Este sentimiento nacionalista es el motor que impulsa a Mahfuz a la creación de decenas de relatos y de las tres novelas históricas ambientadas en el antiguo Egipto que conforman la producción literaria de su primera etapa creativa. Según el profesor Ogdon [J.R.Ogdon. El antiguo Egipto en la literatura de Naguib Mafuz. En Revista de Egiptología-Isis 8 (2002)], “el laureado escritor egipcio cumple 95 años este 2006, y su extensa y prolífica obra ha sido ponderada por muchos especialistas de diversos ramos, pero no todos han subrayado el valor e importancia de sus primeras novelas, todas ellas ambientadas en los tiempos de los faraones”. Él hace este análisis de las mismas en estos términos:

“La opera impresa de Mahfuz empieza con una novela llamada Abaz al-Adqar, que significa Ironía del destino (también traducida como Destinos absurdos); en español, su nombre ha sido transformado en La Maldición de Ra. Keops y la Gran Pirámide, intentando avisar al probable lector acerca de su argumento.

El ambiente en que fue situada la acción es el Egipto de la época del faraón Quéope, aunque no tiene mucho que ver con su pirámide, como sugiere el título así vertido. Este recurso no era ninguna novedad para los tiempos en que el libro salió de la imprenta; por el contrario, estaba en consonancia con un género entonces muy en boga y al que la crítica considera inscrito en la “tendencia realista” que emplearon ciertos autores egipcios en los años ‘20 y ’30 del siglo XX. La primera novela que recurría al antiguo Egipto como marco de argumentación fue escrita en 1933 por Tawfik el-Hakim, bajo el nombre de Awdat er-Rush, “El retorno del espíritu”, que, en español, fue traducido como El despertar de un pueblo por Federico Corriente. Tanto el título como las frases que introducen sus dos partes están inspirados en el Libro de los Muertos, referidas al mito de Osiris, su desmembramiento por Set, y su reunión y renacimiento por Isis y Neftys. En verdad, el mensaje a los lectores era muy claro:

Osiris era Egipto e Isis y su hermana el espíritu nacionalista que expulsaría al malévolo Set, quien representaba a los ignominiosos extranjeros, y restauraría el honor egipcio.
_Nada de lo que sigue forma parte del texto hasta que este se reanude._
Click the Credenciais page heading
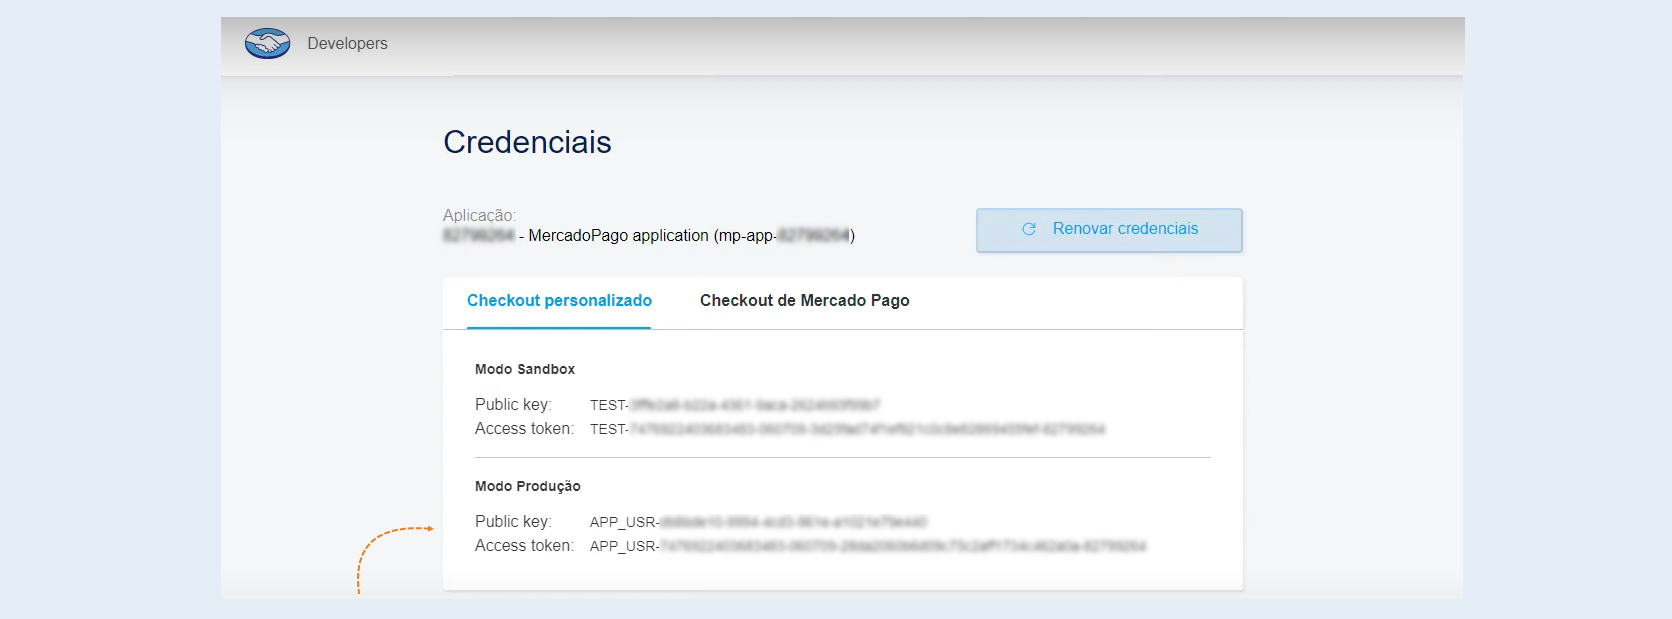The height and width of the screenshot is (619, 1672). [527, 142]
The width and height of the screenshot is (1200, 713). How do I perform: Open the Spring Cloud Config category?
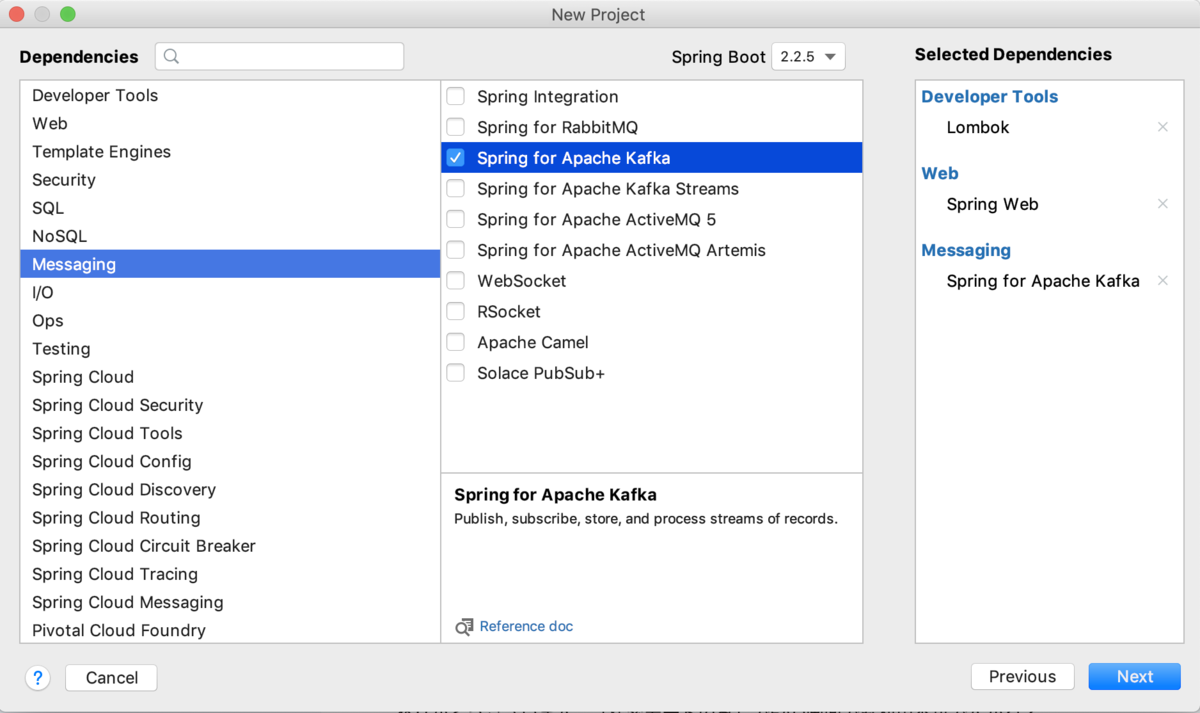pyautogui.click(x=111, y=461)
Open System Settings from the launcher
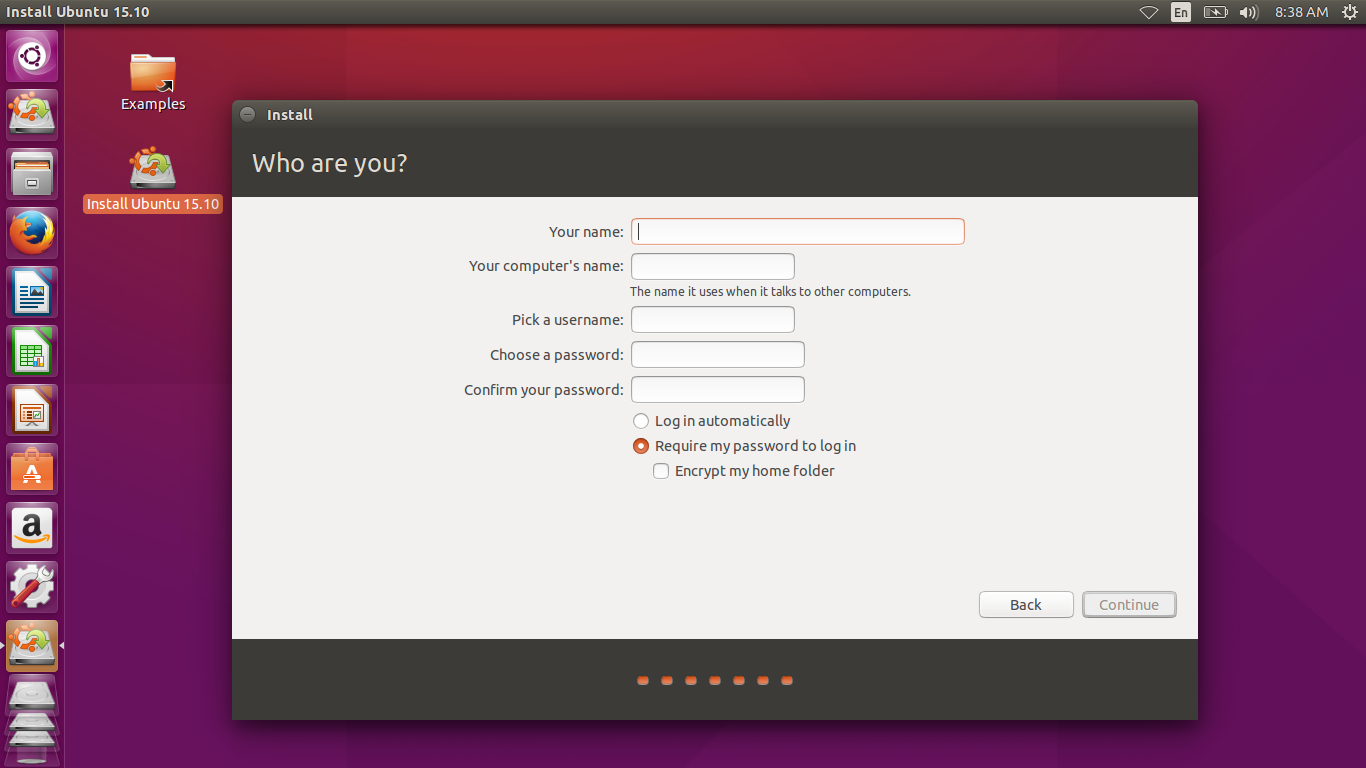Screen dimensions: 1366x768 tap(32, 587)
El relato gira en torno a una familia media hacia el final de la Primera Guerra Mundial, pero en ningún momento se mencionan las circunstancias políticas ni la puja por la liberación que se estaba desenvolviendo paralelamente. Es más, la revolución de 1919 sólo está referida hacia el final del relato, pero despojada de toda connotación.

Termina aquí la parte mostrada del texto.